By Amanda Duncan, President
It is no secret that the environmental insurance marketplace is as competitive as ever, with over 30 carriers offering various products targeting contractors, consultants, facilities, and products. Premiums are affordable and rate increases have diminished over the past year. Many people even consider environmental insurance as “mainstream.” Sure, environmental insurance is definitely enjoying increased exposure both in the insurance world and the consumer world. Recent disasters such as the BP Oil Spill and the EPA Mine Spill highlight the typical scenarios that pollution policies are meant to address and projects that are not related to environmental cleanup are requiring pollution coverages more often. But overall, environmental exposures continue to evolve as well as the policy forms offered in the marketplace, so we are still a long way from being an “off the shelf” product.
There may be 30 plus pollution policies in the marketplace, but no two policy forms are the same. You have some products that can be considered Cadillacs, and others that are more like Pintos. Some policies provide Sudden and Accidental coverage only, meaning there is a time limit to discover and report a pollution event. Others provide Gradual coverage which is a much broader form and does not enforce a time limit for reporting. And the definition of a pollutant? Well, every policy in the marketplace defines the term differently with some including contaminants such as low level radioactive waste, electromagnetic fields, medical waste, etc. while other policies choose not to address these items at all. And asbestos and lead may be excluded in certain forms as well as mold. Some carriers choose to include mold as part of their definition of a pollution condition, while others will only provide the coverage via endorsement. Transportation Pollution Liability and Non-Owned Disposal Site coverage are built into some insuring agreements, while many other carriers choose to endorse the coverage onto their form. Additional enhancements continue to be created by insurance carriers in response to many factors including current events, litigation decisions, and advances in technology. Mitigation Expense, Green Remediation, and Crisis Management coverages are examples and these offerings are appearing in newer, updated policy forms.

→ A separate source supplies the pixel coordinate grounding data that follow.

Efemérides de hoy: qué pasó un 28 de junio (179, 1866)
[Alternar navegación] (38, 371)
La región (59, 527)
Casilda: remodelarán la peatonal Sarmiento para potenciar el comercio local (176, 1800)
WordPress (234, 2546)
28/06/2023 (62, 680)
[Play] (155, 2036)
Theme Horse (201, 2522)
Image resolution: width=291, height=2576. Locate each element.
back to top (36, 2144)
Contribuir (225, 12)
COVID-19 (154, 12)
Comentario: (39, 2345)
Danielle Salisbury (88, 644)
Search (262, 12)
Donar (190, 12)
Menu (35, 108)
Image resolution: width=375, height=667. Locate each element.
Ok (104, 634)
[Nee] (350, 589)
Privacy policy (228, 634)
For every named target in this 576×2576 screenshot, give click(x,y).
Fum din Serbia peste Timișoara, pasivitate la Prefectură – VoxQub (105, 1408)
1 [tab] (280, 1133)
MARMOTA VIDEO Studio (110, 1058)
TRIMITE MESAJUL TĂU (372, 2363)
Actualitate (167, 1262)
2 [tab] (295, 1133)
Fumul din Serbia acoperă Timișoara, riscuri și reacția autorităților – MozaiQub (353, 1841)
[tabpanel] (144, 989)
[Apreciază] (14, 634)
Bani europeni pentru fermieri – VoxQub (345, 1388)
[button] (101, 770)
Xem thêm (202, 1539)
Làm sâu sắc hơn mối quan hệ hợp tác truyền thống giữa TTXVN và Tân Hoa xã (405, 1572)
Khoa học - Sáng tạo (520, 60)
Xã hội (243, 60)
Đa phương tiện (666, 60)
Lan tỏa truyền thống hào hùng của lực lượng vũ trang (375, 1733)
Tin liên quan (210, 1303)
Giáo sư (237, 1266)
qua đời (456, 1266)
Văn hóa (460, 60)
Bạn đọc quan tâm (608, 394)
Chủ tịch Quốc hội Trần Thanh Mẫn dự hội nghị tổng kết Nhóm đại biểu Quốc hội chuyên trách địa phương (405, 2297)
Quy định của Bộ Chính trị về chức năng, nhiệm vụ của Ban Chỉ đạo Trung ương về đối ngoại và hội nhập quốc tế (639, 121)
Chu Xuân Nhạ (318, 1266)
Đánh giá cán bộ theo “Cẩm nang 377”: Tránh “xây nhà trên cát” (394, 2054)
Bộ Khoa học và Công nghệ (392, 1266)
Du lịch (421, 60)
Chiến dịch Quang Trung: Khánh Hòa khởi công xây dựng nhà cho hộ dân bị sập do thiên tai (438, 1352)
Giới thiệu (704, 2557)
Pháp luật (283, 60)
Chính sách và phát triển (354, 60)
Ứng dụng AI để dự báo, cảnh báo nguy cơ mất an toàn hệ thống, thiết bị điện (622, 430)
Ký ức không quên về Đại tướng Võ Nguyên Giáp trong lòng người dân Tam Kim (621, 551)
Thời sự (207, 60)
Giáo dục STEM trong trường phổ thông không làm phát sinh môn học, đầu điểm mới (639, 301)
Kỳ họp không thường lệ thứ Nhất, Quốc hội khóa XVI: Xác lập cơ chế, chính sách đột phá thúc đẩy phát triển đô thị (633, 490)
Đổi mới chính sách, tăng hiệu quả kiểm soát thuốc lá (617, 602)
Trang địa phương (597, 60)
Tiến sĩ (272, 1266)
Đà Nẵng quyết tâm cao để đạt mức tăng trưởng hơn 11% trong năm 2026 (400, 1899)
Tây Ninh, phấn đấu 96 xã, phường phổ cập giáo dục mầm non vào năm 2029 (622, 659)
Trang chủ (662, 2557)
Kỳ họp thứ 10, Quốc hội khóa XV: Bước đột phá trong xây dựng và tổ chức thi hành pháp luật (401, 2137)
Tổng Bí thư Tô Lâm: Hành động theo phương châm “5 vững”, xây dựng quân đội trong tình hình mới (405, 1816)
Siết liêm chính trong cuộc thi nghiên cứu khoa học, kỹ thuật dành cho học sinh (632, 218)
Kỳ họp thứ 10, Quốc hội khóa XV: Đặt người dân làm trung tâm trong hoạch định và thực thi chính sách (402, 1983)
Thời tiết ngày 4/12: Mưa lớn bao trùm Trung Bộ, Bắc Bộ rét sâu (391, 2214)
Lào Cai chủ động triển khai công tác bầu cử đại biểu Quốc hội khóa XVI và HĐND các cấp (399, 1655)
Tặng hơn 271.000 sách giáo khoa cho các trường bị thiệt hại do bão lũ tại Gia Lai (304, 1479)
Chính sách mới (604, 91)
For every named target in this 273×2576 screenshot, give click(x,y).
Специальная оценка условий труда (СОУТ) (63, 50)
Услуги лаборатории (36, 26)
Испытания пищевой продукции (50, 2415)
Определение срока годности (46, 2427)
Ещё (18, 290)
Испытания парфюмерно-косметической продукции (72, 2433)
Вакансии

Another reason “one size fits all” does not apply to the environmental space is because every insured is different, as is their need for the coverage. A contractor who has never carried environmental insurance in the past may have a project that requires pollution coverage. This scenario is increasing all the time, as project owners protect their jobsites and investments. A one-time, one-year policy may suffice, but many contracts require multiple years, special enhancements, and extended completed operations coverage. Still other service providers have realized their day-to-day operations (or subsequent completed operations) could result in a pollution event, therefore they look to procure a practice policy that renews annually. Additionally, facility owners and operators may be asked to purchase a Pollution policy by the landlord, as banks apply that requirement to their mortgagees. Current events also play a part, since facility owners may only realize their exposures when they see the devastation caused by events such as the West Virginia tank spill or Texas fertilizer plant explosion. Turn on the evening news and you are likely to see a fire at a tire recycling facility, or a spill at a local wastewater treatment facility. Policies available for purchase may be as limited as Sudden and Accidental or as broad as full offsite, onsite, and historical coverage, again depending on the exposure, the insured’s needs, and the insurance carrier’s appetite. It is extremely common for two pollution quotes and policy forms to look completely different.
As you can see from just the brief examples above, environmental insurance comes in all shapes and sizes. So while capacity is plentiful and products are more accessible than ever, coverage options vary greatly from policy to policy as well as the insured’s need for the coverage. From the Pintos to the Cadillacs and every model in between, environmental coverage should be reviewed carefully to be sure the policy is the right fit for an insured. Given the catastrophes that can result from pollution incidents, these policies can be an imperative part of risk management solutions. Their complexities keep this market segment from becoming too “mainstream,” which is a benefit to us all.